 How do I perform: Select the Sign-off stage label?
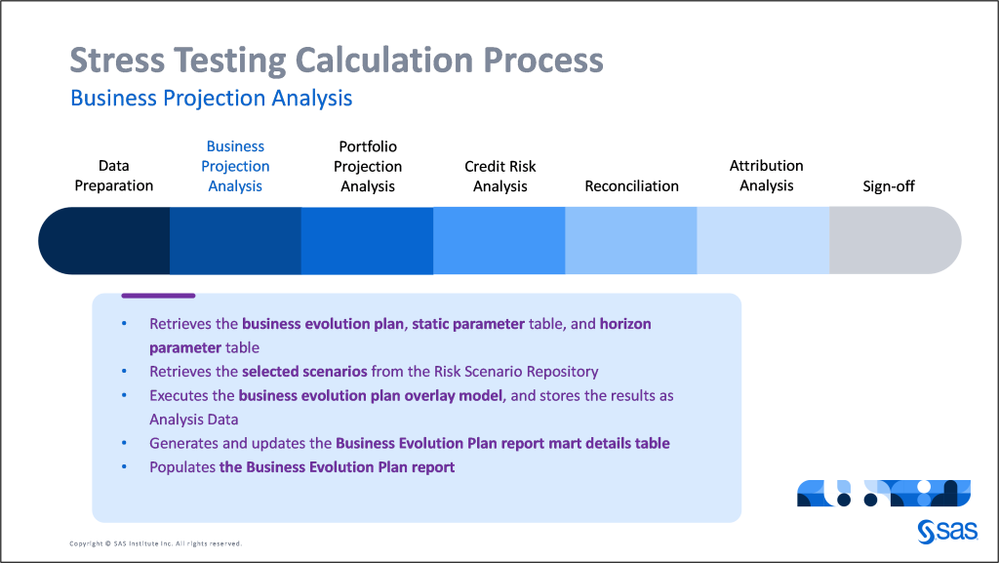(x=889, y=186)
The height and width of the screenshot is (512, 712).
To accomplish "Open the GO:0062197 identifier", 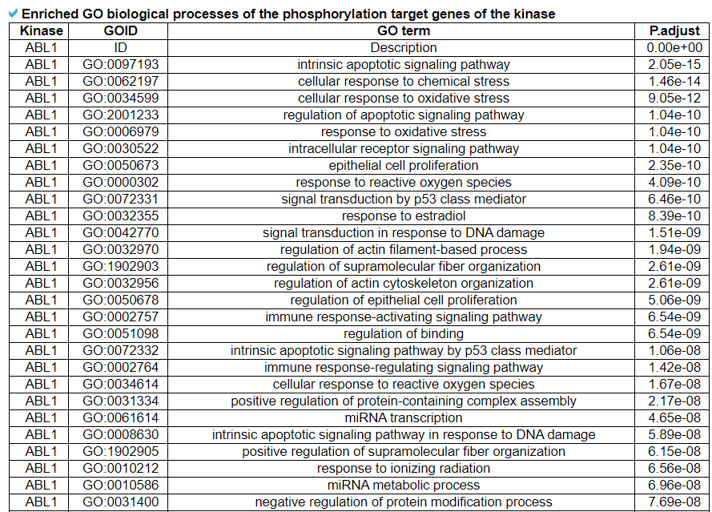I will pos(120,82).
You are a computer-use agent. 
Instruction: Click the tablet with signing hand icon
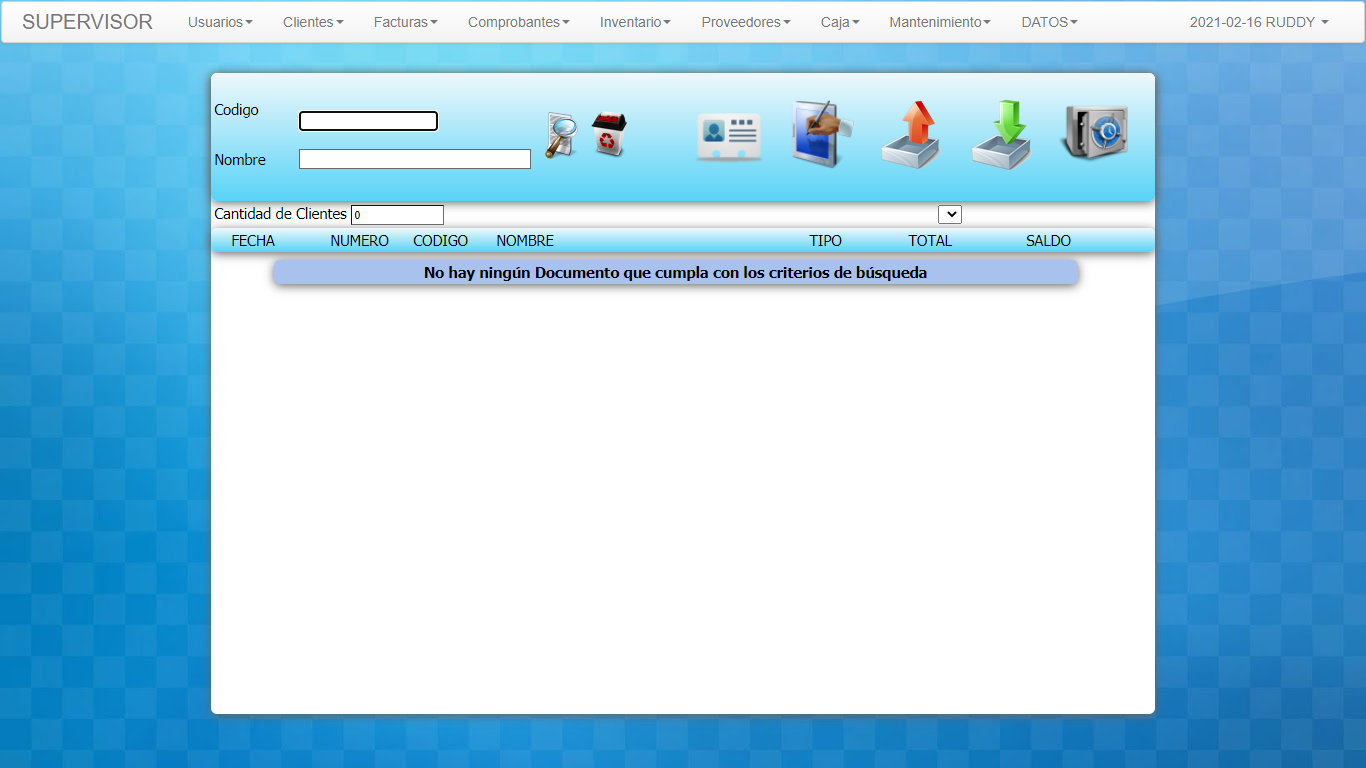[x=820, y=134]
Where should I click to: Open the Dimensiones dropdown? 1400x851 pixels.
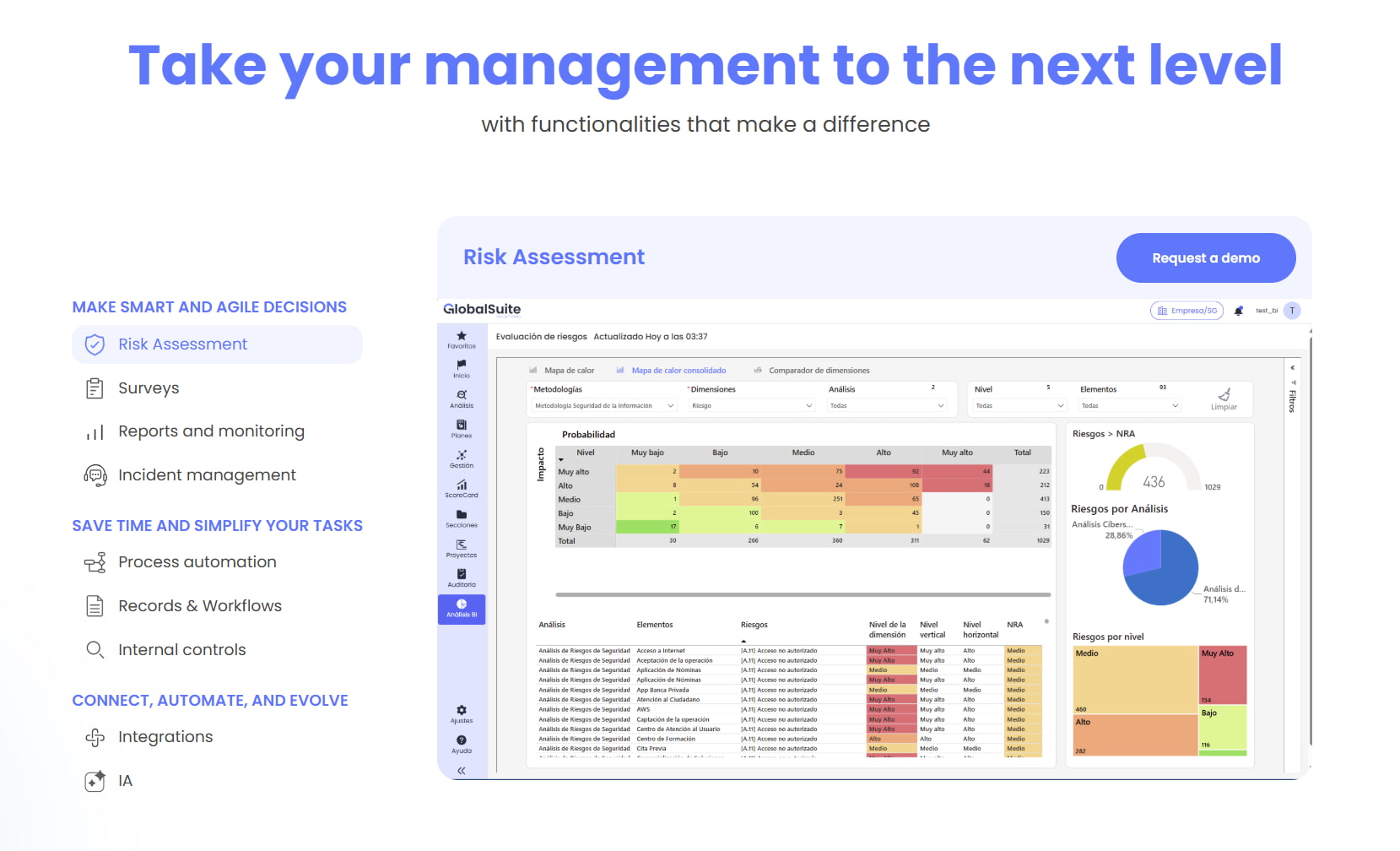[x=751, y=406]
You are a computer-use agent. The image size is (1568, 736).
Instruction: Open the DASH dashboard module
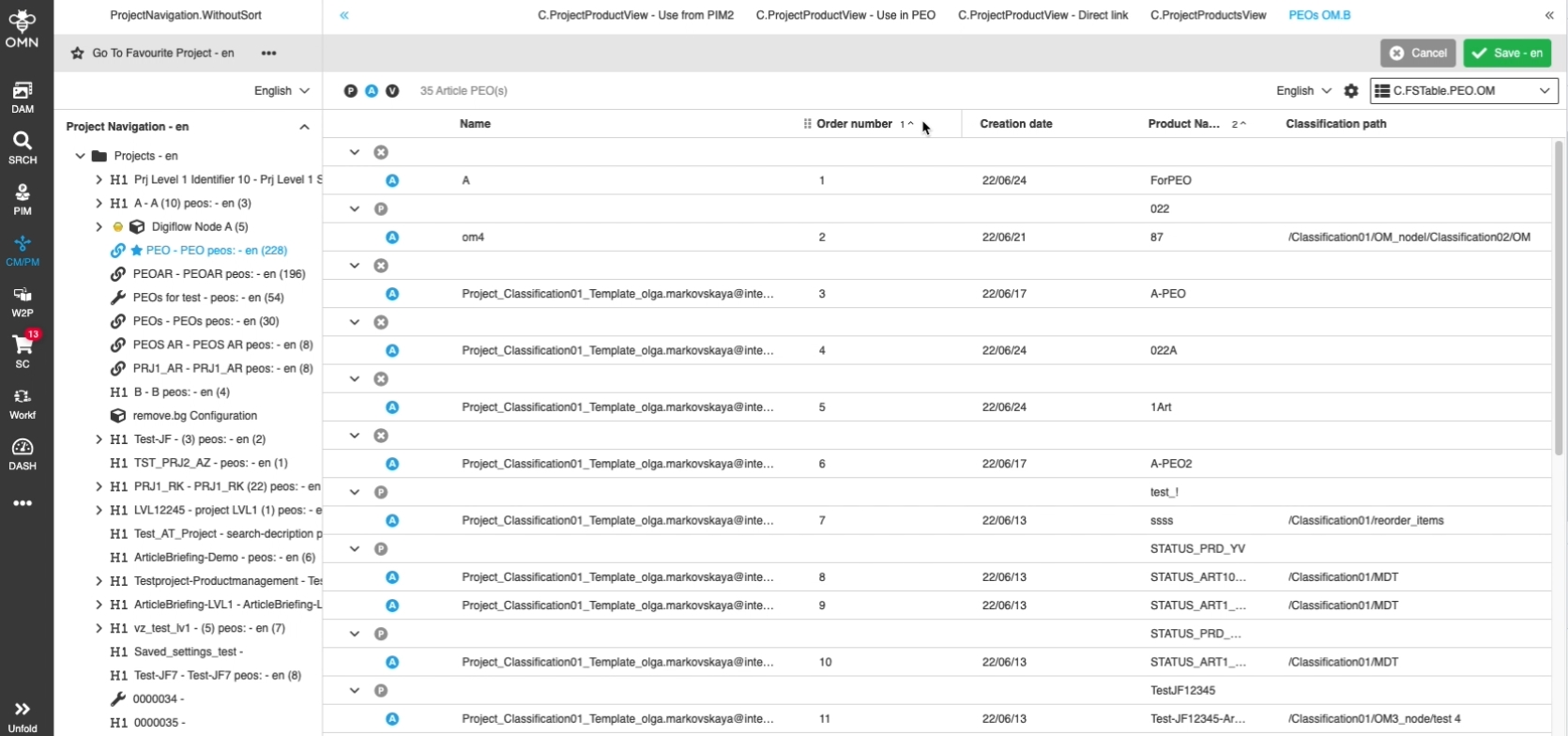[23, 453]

○ ○ ○ ○

Exercise directions >> Search the records for the string "agent" and report each line that has it.

Answer section >>
You are a computer-use agent. 
You are a computer-use agent. The image size is (1568, 736).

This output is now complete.